*STATED GOAL*: Pick out every line in the rows below that contains the string "dropdown" and copy each one. Case counts, so a match must have the same capitalization.
═══
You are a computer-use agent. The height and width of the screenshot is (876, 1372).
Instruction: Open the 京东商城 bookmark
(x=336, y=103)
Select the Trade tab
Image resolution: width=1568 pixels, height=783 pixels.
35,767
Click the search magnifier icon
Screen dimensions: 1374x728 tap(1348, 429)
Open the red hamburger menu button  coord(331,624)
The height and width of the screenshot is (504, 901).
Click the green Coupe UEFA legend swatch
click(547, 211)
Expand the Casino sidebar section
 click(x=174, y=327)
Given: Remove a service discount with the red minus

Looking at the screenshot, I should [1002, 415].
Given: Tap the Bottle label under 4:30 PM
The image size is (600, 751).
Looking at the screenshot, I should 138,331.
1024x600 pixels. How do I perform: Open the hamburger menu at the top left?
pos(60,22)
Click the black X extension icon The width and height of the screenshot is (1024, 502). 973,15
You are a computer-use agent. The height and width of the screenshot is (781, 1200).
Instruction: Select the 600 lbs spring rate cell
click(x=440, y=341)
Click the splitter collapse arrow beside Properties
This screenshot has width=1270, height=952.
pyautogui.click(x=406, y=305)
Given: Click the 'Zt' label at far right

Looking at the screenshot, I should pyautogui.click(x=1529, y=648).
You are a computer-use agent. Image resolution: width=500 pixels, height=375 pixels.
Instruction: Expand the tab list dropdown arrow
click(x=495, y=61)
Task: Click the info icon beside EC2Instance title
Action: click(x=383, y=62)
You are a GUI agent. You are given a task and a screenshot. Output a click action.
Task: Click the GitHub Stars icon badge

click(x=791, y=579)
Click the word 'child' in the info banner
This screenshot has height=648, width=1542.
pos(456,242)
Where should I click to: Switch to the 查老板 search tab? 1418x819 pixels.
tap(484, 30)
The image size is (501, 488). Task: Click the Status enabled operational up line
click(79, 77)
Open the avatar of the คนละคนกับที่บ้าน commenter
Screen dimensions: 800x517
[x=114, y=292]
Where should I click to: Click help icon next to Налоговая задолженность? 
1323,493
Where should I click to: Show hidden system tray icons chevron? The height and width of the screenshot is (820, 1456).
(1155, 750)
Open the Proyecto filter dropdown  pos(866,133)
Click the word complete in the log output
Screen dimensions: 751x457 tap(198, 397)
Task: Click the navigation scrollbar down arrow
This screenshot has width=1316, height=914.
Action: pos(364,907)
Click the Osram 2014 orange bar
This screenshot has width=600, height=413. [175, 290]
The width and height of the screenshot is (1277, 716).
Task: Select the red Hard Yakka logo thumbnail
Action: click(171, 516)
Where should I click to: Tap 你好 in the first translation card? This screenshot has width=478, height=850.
═══
*EXERCISE RESULT*:
Instruction: Expand the tab list dropdown arrow
Open the Proyecto filter dropdown  pos(866,133)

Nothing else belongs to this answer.